* OBJECTIVE:
Can you repeat the stretch of the interview from "Prof Sarasu Esther" through "at other universities.", swapping "leadership positions" for "senior posts"?

— begin DOCUMENT —

Prof Sarasu Esther Thomas joins a long list of National Law School of India University (NLSIU) faculty to other leadership positions at other universities.
After spending nearly 25 years as a faculty member at her alma mater, she was recently appointed as Director of the Manipal Law School at Bengaluru.
In this interview with Bar & Bench's Hiranya Bhandarkar, Prof Thomas speaks about how law schools can better prepare students for the legal profession, the factors behind faculty retention, mental health of law students, and more.
Edited excerpts follow.
Hiranya Bhandarkar (HB): What inspired you to take up the role of Director at Manipal Law School?
Prof Sarasu Thomas (ST): A lot of people were very surprised because I have been at NLSIU for almost 30 years. I think it was a chance to do something different. Manipal University is currently at NIRF Rank 4 as a university, not as a law school, as it is still very new. It is an institution of eminence; most institutions of eminence are in the public sector. It has many good institutions, and I thought it would be good to explore how a law school fits in the larger ecosystem. All my life I have been - whether as a student or in my working life - with the NLSIU, which is a single-discipline university.
HB: What are your immediate priorities at Manipal Law School? How do you plan to improve the academic environment?
ST: The Manipal Law School is a fledgling institute and there are two parts to what we are going to do in the next few years. One is to grow fairly quickly to take an equal place with the established institutions that are already well-known. So, unlike some institutions which may focus on increasing numbers to show growth, we have not increased so much. We are increasing based on our capabilities. Before admissions are done, there's a long meeting to decide what should we offer. We have teachers who have studied from good institutions abroad like Harvard. So, getting faculty is not the challenge that I thought it would be. It is quite easy to increase admission numbers, but there are many other factors to bear in mind.

— end DOCUMENT —
— begin SUPPLIED ENTRIES —

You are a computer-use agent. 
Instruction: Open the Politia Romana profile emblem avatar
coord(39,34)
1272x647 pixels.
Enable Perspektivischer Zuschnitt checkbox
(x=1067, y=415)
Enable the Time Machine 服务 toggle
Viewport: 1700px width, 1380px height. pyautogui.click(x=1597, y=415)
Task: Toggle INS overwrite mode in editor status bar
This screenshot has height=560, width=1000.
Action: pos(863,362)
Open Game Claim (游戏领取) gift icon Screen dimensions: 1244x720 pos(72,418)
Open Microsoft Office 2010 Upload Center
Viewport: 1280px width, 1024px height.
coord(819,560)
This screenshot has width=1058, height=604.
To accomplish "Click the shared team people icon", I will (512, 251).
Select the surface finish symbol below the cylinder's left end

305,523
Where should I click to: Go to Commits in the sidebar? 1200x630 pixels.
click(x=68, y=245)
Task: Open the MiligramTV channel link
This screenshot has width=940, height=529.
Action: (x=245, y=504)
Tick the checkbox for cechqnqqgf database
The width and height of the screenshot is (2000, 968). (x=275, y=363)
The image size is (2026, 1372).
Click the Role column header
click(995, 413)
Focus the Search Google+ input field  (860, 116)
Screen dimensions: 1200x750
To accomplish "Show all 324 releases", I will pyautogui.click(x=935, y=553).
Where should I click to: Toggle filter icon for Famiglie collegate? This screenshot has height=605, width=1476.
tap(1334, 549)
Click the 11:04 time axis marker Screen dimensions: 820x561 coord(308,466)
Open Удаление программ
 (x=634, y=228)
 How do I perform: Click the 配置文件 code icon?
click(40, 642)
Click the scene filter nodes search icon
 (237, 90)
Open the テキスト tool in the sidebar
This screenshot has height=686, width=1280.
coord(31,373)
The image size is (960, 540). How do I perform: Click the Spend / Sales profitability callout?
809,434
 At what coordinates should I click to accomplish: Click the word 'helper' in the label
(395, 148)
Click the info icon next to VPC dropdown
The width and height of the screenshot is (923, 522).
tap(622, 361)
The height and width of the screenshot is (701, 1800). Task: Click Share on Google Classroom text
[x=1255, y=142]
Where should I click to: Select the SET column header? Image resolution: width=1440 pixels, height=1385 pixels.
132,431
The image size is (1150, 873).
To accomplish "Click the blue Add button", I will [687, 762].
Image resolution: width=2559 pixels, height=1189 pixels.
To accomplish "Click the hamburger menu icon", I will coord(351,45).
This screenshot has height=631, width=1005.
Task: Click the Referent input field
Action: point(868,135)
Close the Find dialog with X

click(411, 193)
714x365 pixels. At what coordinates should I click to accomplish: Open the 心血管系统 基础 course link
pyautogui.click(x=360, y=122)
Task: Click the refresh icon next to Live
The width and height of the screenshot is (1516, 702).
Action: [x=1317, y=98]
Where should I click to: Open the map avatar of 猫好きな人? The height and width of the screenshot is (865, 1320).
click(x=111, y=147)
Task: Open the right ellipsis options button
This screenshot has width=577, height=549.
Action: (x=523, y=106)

— end SUPPLIED ENTRIES —

* RESPONSE TO THIS EXERCISE:
Prof Sarasu Esther Thomas joins a long list of National Law School of India University (NLSIU) faculty to other senior posts at other universities.